Le discours libéral s’infléchit en façade face à la panique de la crise, on entend parler chez nos dirigeants de capitalisme sauvage et de partage des richesses. Mais vous connaissez la suite, face à la faiblesse de l’altermondialisme et l’opportunité crée par la crise, les élites capitalistes passent à l’offensive.
En 2010, le temps d’un dîner à thème |1|, des Hedges Funds font des plans pour renouer avec le profit. Des spéculateurs ont l’idée géniale de faire ‘a lot of money’ (ndlr « beaucoup d’argent ») à travers des attaques contre l’euro. Ils parient avec des produits financiers. Cette ‘ingénierie financière’ selon le terme consacré ne vaut absolument rien de plus (scientifiquement, socialement y compris en matière d’investissement) qu’un joueur de tiercé ou de bingo dans le dernier casino de Bruxelles, d’Athènes, de Madrid ou d’ailleurs.

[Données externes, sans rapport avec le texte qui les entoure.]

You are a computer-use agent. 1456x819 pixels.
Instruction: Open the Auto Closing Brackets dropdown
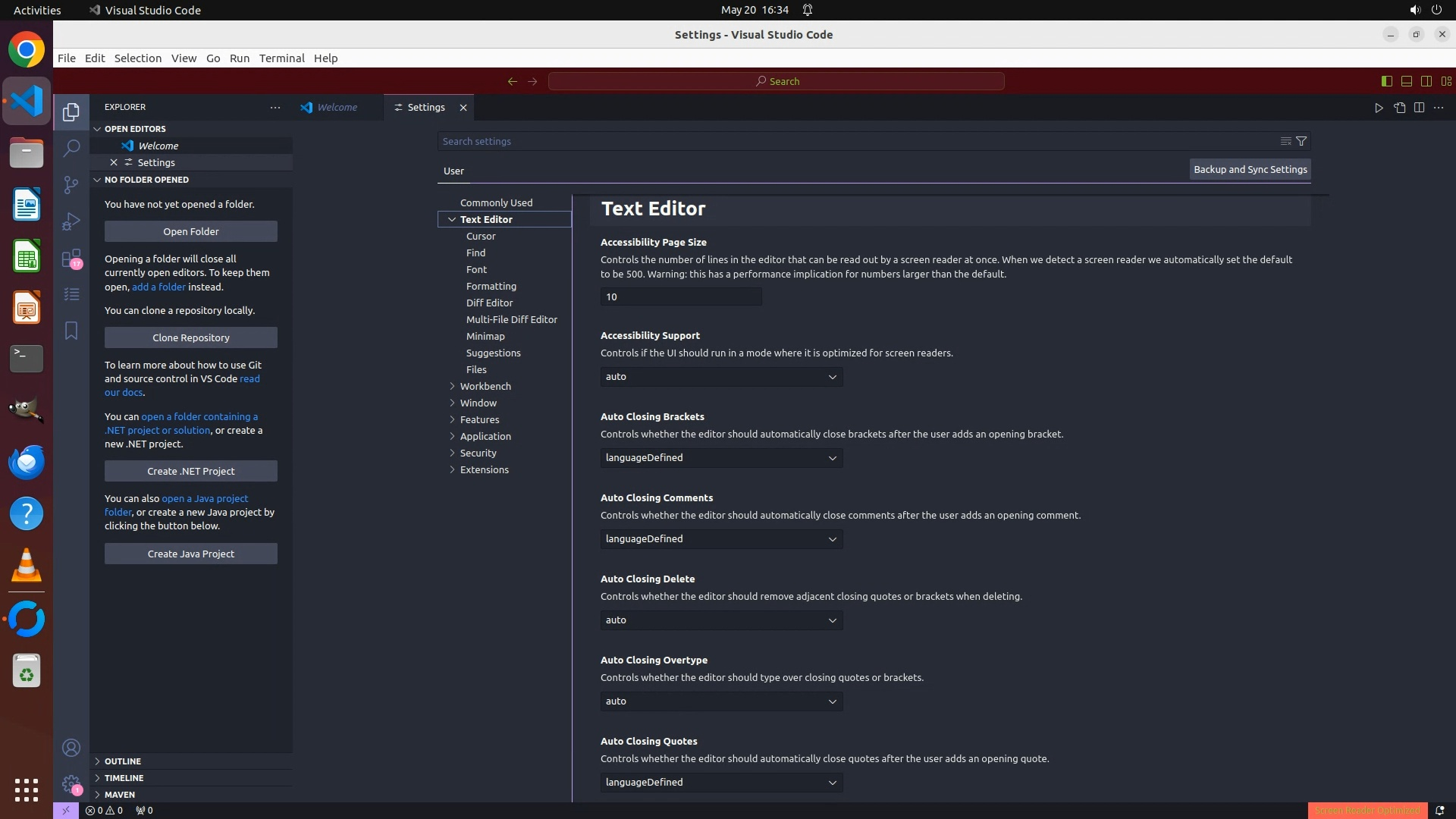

Dix ans après, monsieur Colmant, absolument rien n’a changé, dix ans après vos confrères pyromanes […] continuent à méticuleusement organiser un système de spoliation et d’oppression : le capitalisme.
La désormais crise de la dette en Europe entraîne des mesures antisociales de grande ampleur destinées à rétablir la ‘solvabilité des États de la zone euro’. Fort de la bonne foi du peuple, nos décideurs exploitent la corde sensible arguant que l’État doit avoir un budget équilibré et se comporter en bon père de famille. La classe financière, elle, se rétablit très vite, les grandes banques et entreprises renouent avec les bénéfices à grand renforts d’allègements fiscaux.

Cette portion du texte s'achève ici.